Begin Provided data
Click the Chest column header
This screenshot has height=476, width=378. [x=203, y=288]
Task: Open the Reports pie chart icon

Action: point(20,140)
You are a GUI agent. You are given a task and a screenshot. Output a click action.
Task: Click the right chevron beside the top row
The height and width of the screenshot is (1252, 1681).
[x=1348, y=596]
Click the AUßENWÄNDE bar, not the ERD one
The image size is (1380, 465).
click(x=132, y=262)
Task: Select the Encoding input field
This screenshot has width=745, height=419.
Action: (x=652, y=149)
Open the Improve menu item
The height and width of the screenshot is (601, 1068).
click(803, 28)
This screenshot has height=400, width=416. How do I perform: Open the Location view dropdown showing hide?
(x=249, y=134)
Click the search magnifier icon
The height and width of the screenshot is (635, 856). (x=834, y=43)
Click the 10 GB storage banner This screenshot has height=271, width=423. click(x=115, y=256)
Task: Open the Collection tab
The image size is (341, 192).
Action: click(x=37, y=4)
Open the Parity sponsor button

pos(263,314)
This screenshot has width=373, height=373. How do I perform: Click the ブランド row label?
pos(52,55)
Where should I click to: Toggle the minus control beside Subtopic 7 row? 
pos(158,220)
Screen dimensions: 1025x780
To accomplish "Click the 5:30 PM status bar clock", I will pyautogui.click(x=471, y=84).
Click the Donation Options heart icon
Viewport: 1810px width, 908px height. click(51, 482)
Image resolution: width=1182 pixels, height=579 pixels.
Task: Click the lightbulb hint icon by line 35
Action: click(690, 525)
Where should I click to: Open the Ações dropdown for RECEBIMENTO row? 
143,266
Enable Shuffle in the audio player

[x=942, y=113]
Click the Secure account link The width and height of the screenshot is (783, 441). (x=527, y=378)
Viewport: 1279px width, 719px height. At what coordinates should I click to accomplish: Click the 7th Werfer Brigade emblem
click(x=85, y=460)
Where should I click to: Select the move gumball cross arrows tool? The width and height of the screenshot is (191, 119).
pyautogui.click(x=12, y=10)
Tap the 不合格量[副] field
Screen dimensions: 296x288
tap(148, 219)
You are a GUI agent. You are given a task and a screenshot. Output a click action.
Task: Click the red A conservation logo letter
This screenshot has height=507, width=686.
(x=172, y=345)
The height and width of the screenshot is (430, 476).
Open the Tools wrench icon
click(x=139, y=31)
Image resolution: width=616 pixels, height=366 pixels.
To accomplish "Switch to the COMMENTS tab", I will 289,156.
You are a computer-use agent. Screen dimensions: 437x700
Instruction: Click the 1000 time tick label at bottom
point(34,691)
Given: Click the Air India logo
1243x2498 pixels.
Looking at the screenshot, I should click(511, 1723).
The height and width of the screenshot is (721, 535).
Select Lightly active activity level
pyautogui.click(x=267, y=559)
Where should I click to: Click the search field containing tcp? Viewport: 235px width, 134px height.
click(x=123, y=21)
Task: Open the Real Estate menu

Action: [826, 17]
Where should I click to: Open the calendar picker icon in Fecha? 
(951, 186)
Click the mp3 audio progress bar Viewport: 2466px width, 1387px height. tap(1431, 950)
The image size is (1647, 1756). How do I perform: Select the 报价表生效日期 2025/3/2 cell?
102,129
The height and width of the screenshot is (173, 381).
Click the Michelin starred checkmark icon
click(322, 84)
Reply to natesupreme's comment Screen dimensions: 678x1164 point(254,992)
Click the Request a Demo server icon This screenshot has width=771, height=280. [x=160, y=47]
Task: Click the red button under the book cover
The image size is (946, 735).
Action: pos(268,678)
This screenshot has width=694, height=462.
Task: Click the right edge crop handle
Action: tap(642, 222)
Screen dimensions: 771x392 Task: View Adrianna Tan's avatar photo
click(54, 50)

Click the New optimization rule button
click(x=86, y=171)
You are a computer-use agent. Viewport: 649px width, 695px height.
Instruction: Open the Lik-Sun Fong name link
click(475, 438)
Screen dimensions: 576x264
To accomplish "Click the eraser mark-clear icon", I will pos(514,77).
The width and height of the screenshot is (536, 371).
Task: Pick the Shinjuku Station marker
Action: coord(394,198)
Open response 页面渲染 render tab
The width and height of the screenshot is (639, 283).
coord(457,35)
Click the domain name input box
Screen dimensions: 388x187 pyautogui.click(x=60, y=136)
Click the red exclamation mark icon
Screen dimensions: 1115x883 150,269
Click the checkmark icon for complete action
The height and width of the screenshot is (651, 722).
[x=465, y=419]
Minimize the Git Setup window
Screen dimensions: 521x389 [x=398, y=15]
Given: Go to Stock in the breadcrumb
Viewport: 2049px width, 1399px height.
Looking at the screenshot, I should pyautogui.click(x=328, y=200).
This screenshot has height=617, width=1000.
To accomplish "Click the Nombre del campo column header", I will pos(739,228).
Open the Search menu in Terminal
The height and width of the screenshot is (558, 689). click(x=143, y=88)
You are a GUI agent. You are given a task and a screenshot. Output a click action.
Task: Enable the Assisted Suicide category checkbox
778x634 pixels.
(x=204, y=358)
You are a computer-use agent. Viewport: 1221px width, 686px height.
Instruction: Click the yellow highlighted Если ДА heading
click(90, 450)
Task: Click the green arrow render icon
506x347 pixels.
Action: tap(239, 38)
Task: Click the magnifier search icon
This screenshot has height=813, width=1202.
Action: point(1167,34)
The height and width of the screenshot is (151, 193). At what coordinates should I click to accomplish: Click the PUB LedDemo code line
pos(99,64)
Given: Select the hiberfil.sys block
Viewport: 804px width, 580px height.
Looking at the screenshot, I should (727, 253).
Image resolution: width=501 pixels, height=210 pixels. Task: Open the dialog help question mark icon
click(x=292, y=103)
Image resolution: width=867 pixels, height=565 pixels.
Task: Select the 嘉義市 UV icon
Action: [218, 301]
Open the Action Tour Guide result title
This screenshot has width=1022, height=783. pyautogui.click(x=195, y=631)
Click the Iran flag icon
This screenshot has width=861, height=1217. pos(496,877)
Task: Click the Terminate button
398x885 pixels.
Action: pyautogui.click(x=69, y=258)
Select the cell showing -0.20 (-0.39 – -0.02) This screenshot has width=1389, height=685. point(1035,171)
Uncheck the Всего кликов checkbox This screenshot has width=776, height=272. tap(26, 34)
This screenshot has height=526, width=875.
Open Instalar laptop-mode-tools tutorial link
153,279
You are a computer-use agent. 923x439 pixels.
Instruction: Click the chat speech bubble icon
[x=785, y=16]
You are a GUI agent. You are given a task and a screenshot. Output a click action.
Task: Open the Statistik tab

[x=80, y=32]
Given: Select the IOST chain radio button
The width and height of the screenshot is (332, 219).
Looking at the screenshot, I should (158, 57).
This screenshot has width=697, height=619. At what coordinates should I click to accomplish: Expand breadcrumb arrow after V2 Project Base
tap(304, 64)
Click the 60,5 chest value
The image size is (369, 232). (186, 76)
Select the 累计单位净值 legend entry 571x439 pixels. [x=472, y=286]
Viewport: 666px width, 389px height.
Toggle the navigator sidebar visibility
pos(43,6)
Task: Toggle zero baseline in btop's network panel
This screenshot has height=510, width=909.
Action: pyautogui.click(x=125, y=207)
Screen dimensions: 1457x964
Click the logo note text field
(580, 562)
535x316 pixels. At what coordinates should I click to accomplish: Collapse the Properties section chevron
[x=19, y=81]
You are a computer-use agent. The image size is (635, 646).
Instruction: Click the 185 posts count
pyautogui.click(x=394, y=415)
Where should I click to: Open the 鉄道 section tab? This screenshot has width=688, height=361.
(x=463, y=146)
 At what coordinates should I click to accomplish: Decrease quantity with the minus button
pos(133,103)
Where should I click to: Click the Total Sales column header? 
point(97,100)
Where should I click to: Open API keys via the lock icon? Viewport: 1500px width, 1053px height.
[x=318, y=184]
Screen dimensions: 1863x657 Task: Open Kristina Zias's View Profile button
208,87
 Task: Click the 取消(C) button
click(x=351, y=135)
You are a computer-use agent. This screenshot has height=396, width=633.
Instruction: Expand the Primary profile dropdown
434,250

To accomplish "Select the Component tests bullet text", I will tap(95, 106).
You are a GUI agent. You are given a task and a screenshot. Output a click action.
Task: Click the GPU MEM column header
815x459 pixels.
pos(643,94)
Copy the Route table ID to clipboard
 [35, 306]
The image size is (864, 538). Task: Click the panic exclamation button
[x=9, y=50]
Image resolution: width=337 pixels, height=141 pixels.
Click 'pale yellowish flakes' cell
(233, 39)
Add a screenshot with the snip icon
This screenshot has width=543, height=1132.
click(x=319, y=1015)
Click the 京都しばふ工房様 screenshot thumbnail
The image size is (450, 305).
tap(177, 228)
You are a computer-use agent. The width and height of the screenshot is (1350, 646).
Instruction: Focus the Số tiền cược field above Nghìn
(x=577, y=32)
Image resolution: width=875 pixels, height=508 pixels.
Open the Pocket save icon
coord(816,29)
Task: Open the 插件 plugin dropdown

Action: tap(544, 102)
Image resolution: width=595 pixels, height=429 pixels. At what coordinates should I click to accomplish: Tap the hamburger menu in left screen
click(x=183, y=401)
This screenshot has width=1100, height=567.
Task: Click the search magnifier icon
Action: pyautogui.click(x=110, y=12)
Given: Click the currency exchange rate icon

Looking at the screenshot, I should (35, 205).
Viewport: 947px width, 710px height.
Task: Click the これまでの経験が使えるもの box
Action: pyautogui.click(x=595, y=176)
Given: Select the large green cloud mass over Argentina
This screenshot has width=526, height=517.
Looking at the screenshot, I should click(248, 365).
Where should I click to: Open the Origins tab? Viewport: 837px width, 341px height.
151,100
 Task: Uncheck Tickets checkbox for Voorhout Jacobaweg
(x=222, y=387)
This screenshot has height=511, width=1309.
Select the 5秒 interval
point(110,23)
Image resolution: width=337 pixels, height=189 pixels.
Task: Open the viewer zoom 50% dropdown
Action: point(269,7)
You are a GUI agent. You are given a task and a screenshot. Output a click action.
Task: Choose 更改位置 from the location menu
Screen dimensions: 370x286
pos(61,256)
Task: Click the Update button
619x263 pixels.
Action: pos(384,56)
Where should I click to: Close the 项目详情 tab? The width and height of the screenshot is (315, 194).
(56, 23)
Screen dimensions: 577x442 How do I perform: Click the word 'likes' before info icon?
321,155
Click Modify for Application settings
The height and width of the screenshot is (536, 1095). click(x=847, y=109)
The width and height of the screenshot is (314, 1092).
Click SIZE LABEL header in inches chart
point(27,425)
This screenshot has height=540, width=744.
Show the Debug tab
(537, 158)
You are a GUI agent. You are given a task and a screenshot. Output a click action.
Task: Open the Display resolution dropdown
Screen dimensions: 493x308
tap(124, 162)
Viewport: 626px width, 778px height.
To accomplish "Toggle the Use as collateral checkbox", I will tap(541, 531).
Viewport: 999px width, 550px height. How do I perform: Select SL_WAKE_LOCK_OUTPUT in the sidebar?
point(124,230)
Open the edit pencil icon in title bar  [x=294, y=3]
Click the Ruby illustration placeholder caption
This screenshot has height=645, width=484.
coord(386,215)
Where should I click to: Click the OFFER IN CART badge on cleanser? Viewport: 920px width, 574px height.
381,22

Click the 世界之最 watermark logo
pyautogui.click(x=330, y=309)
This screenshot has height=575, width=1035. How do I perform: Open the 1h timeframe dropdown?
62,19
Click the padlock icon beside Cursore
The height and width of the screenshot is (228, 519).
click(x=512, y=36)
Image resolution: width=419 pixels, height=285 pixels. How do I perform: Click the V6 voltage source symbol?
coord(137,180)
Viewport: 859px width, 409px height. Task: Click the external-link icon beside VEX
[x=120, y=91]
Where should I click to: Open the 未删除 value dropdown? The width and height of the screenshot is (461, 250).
End Provided data
## Short task
Copy the data above word for word, from its first line through the line containing "Click the Secure", including both of those lines.

## In response
Click the Chest column header
This screenshot has height=476, width=378. [x=203, y=288]
Task: Open the Reports pie chart icon

Action: point(20,140)
You are a GUI agent. You are given a task and a screenshot. Output a click action.
Task: Click the right chevron beside the top row
The height and width of the screenshot is (1252, 1681).
[x=1348, y=596]
Click the AUßENWÄNDE bar, not the ERD one
The image size is (1380, 465).
click(x=132, y=262)
Task: Select the Encoding input field
This screenshot has width=745, height=419.
Action: (x=652, y=149)
Open the Improve menu item
The height and width of the screenshot is (601, 1068).
click(803, 28)
This screenshot has height=400, width=416. How do I perform: Open the Location view dropdown showing hide?
(x=249, y=134)
Click the search magnifier icon
The height and width of the screenshot is (635, 856). (x=834, y=43)
Click the 10 GB storage banner This screenshot has height=271, width=423. click(x=115, y=256)
Task: Open the Collection tab
The image size is (341, 192).
Action: click(x=37, y=4)
Open the Parity sponsor button

pos(263,314)
This screenshot has width=373, height=373. How do I perform: Click the ブランド row label?
pos(52,55)
Where should I click to: Toggle the minus control beside Subtopic 7 row? 
pos(158,220)
Screen dimensions: 1025x780
To accomplish "Click the 5:30 PM status bar clock", I will pyautogui.click(x=471, y=84).
Click the Donation Options heart icon
Viewport: 1810px width, 908px height. click(51, 482)
Image resolution: width=1182 pixels, height=579 pixels.
Task: Click the lightbulb hint icon by line 35
Action: click(690, 525)
Where should I click to: Open the Ações dropdown for RECEBIMENTO row? 
143,266
Enable Shuffle in the audio player

[x=942, y=113]
Click the Secure account link The width and height of the screenshot is (783, 441). (x=527, y=378)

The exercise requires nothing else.